## Materials provided:

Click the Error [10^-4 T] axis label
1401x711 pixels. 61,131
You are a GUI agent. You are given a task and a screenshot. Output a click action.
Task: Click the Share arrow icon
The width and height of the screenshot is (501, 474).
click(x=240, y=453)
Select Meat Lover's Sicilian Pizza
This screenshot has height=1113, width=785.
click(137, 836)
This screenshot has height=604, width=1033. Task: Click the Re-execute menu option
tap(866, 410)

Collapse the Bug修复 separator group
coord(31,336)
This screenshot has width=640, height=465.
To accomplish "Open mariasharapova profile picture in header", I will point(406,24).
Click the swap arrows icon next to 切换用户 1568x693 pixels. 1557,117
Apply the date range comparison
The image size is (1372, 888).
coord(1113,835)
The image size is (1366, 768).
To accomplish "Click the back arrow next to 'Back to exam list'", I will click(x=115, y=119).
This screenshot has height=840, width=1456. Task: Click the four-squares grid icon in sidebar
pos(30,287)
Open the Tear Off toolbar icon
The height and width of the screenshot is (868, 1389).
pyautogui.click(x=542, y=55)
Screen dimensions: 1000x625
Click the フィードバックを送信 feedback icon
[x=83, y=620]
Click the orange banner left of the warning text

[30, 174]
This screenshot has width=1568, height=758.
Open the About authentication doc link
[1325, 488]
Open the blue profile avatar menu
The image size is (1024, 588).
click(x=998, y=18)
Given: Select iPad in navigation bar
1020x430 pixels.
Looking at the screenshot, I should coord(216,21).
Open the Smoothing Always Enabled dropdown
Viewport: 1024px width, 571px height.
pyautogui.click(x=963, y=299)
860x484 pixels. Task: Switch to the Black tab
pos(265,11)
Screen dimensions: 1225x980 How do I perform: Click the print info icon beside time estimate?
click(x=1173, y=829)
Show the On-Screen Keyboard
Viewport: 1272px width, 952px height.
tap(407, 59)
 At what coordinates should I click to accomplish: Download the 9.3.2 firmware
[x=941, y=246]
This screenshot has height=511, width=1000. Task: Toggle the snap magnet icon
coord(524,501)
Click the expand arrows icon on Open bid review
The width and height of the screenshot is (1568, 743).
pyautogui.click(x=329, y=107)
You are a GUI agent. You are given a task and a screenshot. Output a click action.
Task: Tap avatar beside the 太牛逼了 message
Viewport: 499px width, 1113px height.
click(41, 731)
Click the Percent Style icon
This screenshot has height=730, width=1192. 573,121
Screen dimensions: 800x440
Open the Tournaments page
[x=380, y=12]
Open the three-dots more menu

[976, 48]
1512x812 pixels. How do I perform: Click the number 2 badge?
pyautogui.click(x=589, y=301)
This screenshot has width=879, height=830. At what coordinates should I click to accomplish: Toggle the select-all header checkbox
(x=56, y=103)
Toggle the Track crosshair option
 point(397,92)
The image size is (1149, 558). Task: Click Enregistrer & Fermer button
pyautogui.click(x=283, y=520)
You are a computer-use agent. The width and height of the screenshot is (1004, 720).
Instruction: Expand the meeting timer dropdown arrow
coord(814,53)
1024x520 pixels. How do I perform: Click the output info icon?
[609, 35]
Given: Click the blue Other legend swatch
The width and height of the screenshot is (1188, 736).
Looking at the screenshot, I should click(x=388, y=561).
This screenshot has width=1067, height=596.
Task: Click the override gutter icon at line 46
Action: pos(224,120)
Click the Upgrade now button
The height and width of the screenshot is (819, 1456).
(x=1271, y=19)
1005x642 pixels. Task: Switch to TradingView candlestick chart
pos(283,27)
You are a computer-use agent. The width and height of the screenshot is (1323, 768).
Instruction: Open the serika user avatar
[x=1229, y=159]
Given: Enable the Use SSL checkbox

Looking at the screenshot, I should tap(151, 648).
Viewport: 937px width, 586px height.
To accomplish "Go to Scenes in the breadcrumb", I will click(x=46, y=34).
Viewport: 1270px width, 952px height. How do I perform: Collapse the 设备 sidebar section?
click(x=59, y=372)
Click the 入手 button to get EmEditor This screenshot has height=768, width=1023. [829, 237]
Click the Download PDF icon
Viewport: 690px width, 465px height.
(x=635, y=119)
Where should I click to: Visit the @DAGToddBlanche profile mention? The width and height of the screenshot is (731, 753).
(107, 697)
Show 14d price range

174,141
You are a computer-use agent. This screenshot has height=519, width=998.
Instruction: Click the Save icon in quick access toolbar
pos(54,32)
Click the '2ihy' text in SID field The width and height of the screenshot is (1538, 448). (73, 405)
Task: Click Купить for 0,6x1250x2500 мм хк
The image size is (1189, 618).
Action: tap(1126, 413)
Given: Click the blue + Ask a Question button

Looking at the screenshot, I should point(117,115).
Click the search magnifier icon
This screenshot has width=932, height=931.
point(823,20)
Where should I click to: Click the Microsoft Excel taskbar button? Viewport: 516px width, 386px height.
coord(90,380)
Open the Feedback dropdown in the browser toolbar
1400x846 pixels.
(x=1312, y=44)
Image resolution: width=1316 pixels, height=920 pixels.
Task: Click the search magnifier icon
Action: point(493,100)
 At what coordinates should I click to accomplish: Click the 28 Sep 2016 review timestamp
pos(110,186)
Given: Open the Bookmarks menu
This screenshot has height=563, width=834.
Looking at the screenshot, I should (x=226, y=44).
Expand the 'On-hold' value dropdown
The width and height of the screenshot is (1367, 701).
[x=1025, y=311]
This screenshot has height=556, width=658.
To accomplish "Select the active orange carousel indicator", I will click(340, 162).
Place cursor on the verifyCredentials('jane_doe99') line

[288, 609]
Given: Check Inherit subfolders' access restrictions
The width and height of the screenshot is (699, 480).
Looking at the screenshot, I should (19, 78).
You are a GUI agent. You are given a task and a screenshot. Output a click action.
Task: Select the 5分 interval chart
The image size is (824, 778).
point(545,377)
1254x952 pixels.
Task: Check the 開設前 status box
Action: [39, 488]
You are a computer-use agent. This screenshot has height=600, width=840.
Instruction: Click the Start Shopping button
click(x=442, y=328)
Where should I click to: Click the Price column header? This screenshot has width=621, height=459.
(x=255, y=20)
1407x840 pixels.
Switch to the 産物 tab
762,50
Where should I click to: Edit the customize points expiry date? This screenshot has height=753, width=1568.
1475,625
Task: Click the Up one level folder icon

## What is required:
Reproduce every item above word for word, in the same order, with nothing added or left out.

## Result of the task:
Click the Error [10^-4 T] axis label
1401x711 pixels. 61,131
You are a GUI agent. You are given a task and a screenshot. Output a click action.
Task: Click the Share arrow icon
The width and height of the screenshot is (501, 474).
click(x=240, y=453)
Select Meat Lover's Sicilian Pizza
This screenshot has height=1113, width=785.
click(137, 836)
This screenshot has height=604, width=1033. Task: Click the Re-execute menu option
tap(866, 410)

Collapse the Bug修复 separator group
coord(31,336)
This screenshot has width=640, height=465.
To accomplish "Open mariasharapova profile picture in header", I will point(406,24).
Click the swap arrows icon next to 切换用户 1568x693 pixels. 1557,117
Apply the date range comparison
The image size is (1372, 888).
coord(1113,835)
The image size is (1366, 768).
To accomplish "Click the back arrow next to 'Back to exam list'", I will click(x=115, y=119).
This screenshot has height=840, width=1456. Task: Click the four-squares grid icon in sidebar
pos(30,287)
Open the Tear Off toolbar icon
The height and width of the screenshot is (868, 1389).
pyautogui.click(x=542, y=55)
Screen dimensions: 1000x625
Click the フィードバックを送信 feedback icon
[x=83, y=620]
Click the orange banner left of the warning text

[30, 174]
This screenshot has width=1568, height=758.
Open the About authentication doc link
[1325, 488]
Open the blue profile avatar menu
The image size is (1024, 588).
click(x=998, y=18)
Given: Select iPad in navigation bar
1020x430 pixels.
Looking at the screenshot, I should coord(216,21).
Open the Smoothing Always Enabled dropdown
Viewport: 1024px width, 571px height.
pyautogui.click(x=963, y=299)
860x484 pixels. Task: Switch to the Black tab
pos(265,11)
Screen dimensions: 1225x980 How do I perform: Click the print info icon beside time estimate?
click(x=1173, y=829)
Show the On-Screen Keyboard
Viewport: 1272px width, 952px height.
tap(407, 59)
 At what coordinates should I click to accomplish: Download the 9.3.2 firmware
[x=941, y=246]
This screenshot has height=511, width=1000. Task: Toggle the snap magnet icon
coord(524,501)
Click the expand arrows icon on Open bid review
The width and height of the screenshot is (1568, 743).
pyautogui.click(x=329, y=107)
You are a GUI agent. You are given a task and a screenshot. Output a click action.
Task: Tap avatar beside the 太牛逼了 message
Viewport: 499px width, 1113px height.
click(41, 731)
Click the Percent Style icon
This screenshot has height=730, width=1192. 573,121
Screen dimensions: 800x440
Open the Tournaments page
[x=380, y=12]
Open the three-dots more menu

[976, 48]
1512x812 pixels. How do I perform: Click the number 2 badge?
pyautogui.click(x=589, y=301)
This screenshot has width=879, height=830. At what coordinates should I click to accomplish: Toggle the select-all header checkbox
(x=56, y=103)
Toggle the Track crosshair option
 point(397,92)
The image size is (1149, 558). Task: Click Enregistrer & Fermer button
pyautogui.click(x=283, y=520)
You are a computer-use agent. The width and height of the screenshot is (1004, 720).
Instruction: Expand the meeting timer dropdown arrow
coord(814,53)
1024x520 pixels. How do I perform: Click the output info icon?
[609, 35]
Given: Click the blue Other legend swatch
The width and height of the screenshot is (1188, 736).
Looking at the screenshot, I should click(x=388, y=561).
This screenshot has width=1067, height=596.
Task: Click the override gutter icon at line 46
Action: pos(224,120)
Click the Upgrade now button
The height and width of the screenshot is (819, 1456).
(x=1271, y=19)
1005x642 pixels. Task: Switch to TradingView candlestick chart
pos(283,27)
You are a computer-use agent. The width and height of the screenshot is (1323, 768).
Instruction: Open the serika user avatar
[x=1229, y=159]
Given: Enable the Use SSL checkbox

Looking at the screenshot, I should tap(151, 648).
Viewport: 937px width, 586px height.
To accomplish "Go to Scenes in the breadcrumb", I will click(x=46, y=34).
Viewport: 1270px width, 952px height. How do I perform: Collapse the 设备 sidebar section?
click(x=59, y=372)
Click the 入手 button to get EmEditor This screenshot has height=768, width=1023. [829, 237]
Click the Download PDF icon
Viewport: 690px width, 465px height.
(x=635, y=119)
Where should I click to: Visit the @DAGToddBlanche profile mention? The width and height of the screenshot is (731, 753).
(107, 697)
Show 14d price range

174,141
You are a computer-use agent. This screenshot has height=519, width=998.
Instruction: Click the Save icon in quick access toolbar
pos(54,32)
Click the '2ihy' text in SID field The width and height of the screenshot is (1538, 448). (73, 405)
Task: Click Купить for 0,6x1250x2500 мм хк
The image size is (1189, 618).
Action: tap(1126, 413)
Given: Click the blue + Ask a Question button

Looking at the screenshot, I should point(117,115).
Click the search magnifier icon
This screenshot has width=932, height=931.
point(823,20)
Where should I click to: Click the Microsoft Excel taskbar button? Viewport: 516px width, 386px height.
coord(90,380)
Open the Feedback dropdown in the browser toolbar
1400x846 pixels.
(x=1312, y=44)
Image resolution: width=1316 pixels, height=920 pixels.
Task: Click the search magnifier icon
Action: point(493,100)
 At what coordinates should I click to accomplish: Click the 28 Sep 2016 review timestamp
pos(110,186)
Given: Open the Bookmarks menu
This screenshot has height=563, width=834.
Looking at the screenshot, I should (x=226, y=44).
Expand the 'On-hold' value dropdown
The width and height of the screenshot is (1367, 701).
[x=1025, y=311]
This screenshot has height=556, width=658.
To accomplish "Select the active orange carousel indicator", I will click(340, 162).
Place cursor on the verifyCredentials('jane_doe99') line

[288, 609]
Given: Check Inherit subfolders' access restrictions
The width and height of the screenshot is (699, 480).
Looking at the screenshot, I should (19, 78).
You are a GUI agent. You are given a task and a screenshot. Output a click action.
Task: Select the 5分 interval chart
The image size is (824, 778).
point(545,377)
1254x952 pixels.
Task: Check the 開設前 status box
Action: [39, 488]
You are a computer-use agent. This screenshot has height=600, width=840.
Instruction: Click the Start Shopping button
click(x=442, y=328)
Where should I click to: Click the Price column header? This screenshot has width=621, height=459.
(x=255, y=20)
1407x840 pixels.
Switch to the 産物 tab
762,50
Where should I click to: Edit the customize points expiry date? This screenshot has height=753, width=1568.
1475,625
Task: Click the Up one level folder icon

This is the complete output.